Saturday, October 2, 2010

Roller Coaster

So this week has been an emotional roller coaster for sure.  Wednesday I came home after the ball game and just really let it all out.  It was just time to cry and really let out how I feel.  Though I know that God is in charge, I can't act like I am okay with it if I'm not.  So, I reached out to the only One that can heal me.  I figure if He's big enough to make this whole world, He can handle my emotions too.  I just wish that we had seen an issue coming.  We knew it was early and that this was possible- but to get this far and get told likely that it won't work out with no real certainty is a lot to handle.  So, I let Him handle it.  Not that crying makes it better, but I bottle so much and keep appearances so much, that it did feel good.  The heartache I was feeling finally had a release so that it is real, but not bottled up inside as I usually do.

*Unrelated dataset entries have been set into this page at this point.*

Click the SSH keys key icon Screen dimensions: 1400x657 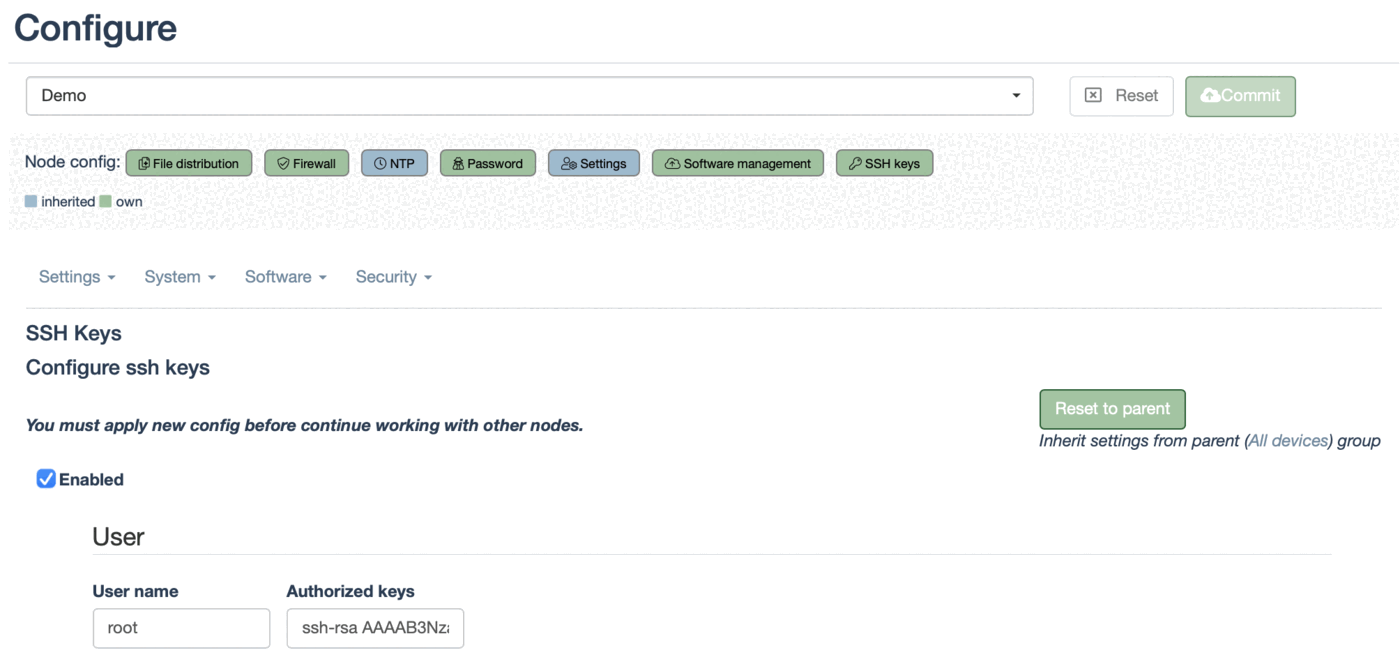click(x=855, y=164)
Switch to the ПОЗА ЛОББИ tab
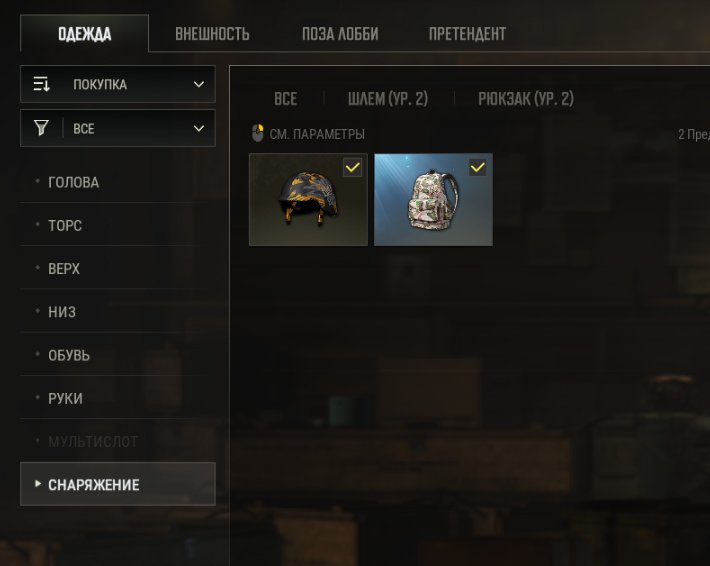The width and height of the screenshot is (710, 566). pyautogui.click(x=340, y=34)
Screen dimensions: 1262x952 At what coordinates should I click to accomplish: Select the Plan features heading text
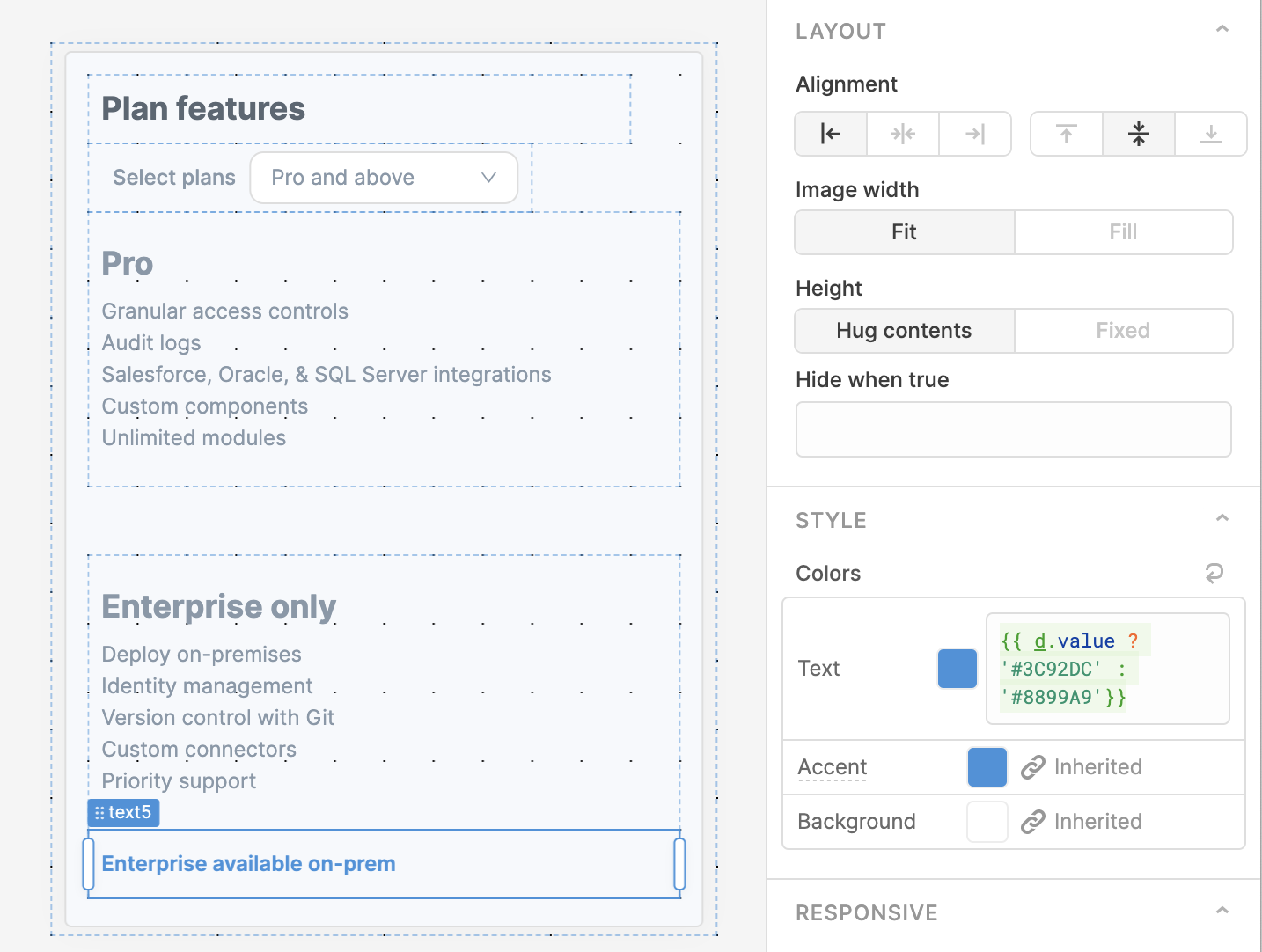203,109
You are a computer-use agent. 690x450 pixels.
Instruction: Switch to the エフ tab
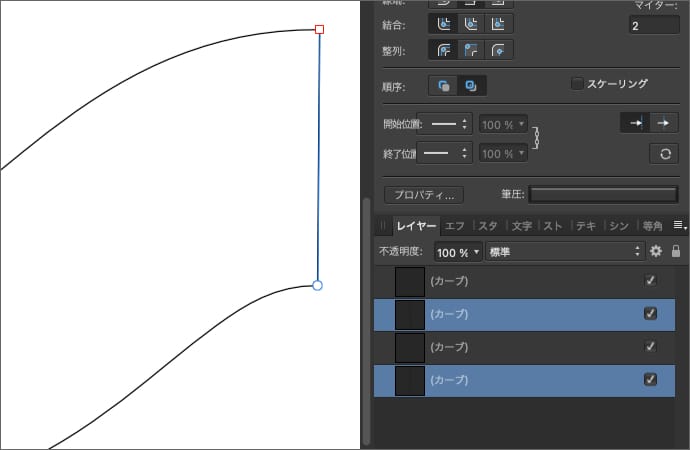pos(455,225)
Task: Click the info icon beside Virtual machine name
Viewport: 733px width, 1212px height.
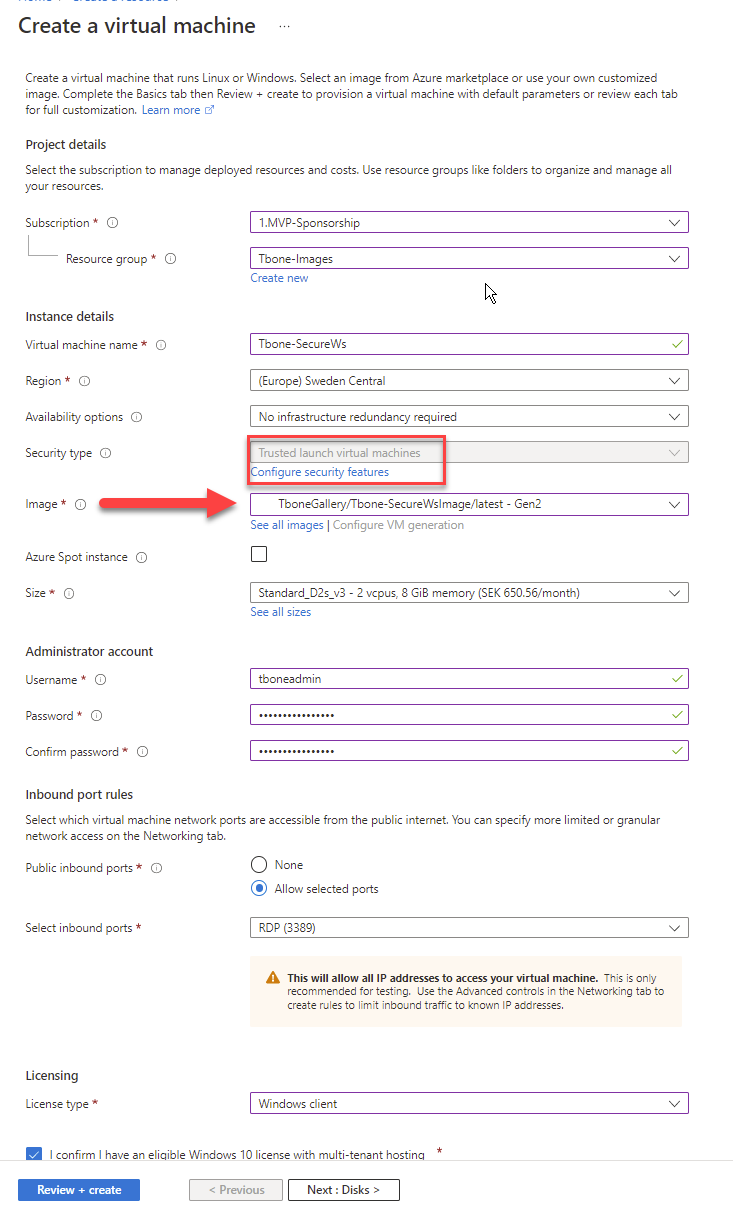Action: 161,345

I slept well finally and Thursday was a day to keep going.  I dressed up for work and tried to remember that it is not full and final.  I found websites that discussed misdiagnosis of the same condition and they were in fact fine.  Each body is so different that sometimes the ultrasounds can be wrong.  I talked to my mom and she reminded me of all the things the doctors predicted about me and how I was just fine.  I went to a baby clothes store.  Even though this may not pan out the way I'd like, my time will come.  And I have to celebrate until told otherwise.

Then came Friday.  The off and on cramping and change in the way my belly feels definitely gives me an ominous feel.  I've been nauseous most of this week and when it's not nausea it's indigestion.  So my eating is off.  My weight is holding pretty steady.  But as I've researched, that means very little.  I came into work late and struggled to focus.  The prayers I've requested are coming in with the strength and grace I feel from God. But I'm still distracted.  A fire drill added to the fun of the day.  By lunchtime I realized one of the prescribed patches had come loose and I needed to refill the prescription to replace it.  So, I left.  I was gone for about an hour and half and struggled to go back in to finish out the day.  But I did.  Not my best day, but I finished.  I also have a sinus infection starting (teach me not to take the Claritin).  I felt like crap on top of feeling like crap.

We went to Pei Wei and it was baby mania.  There were pregnant women with their cute bellies, and little ones running everywhere.  I know that I have to be patient right now, but I was kinda sad to be honest.  I'm just a little low on hope I guess.  Andy has been very supportive and I couldn't ask for a better husband.  I worry about him b/c he's fairly certain that this is not going to work.  When I brought up the long shots of the doctor being wrong, he is taking the realist approach while I'm avoiding it at times.

Today I don't really feel very pregnant.  I cancelled the photo shoot I had planned and will make food and stay in.  I don't feel like going out.  I don't feel like crying at home.  And I don't feel like getting dressed.  In fact, I don't feel much of anything.  I'm just in a numb state today.  I don't really feel scared or sad or angry.  Maybe I'm just too tired for those energy consuming emotions.  I'm just tired of feeling.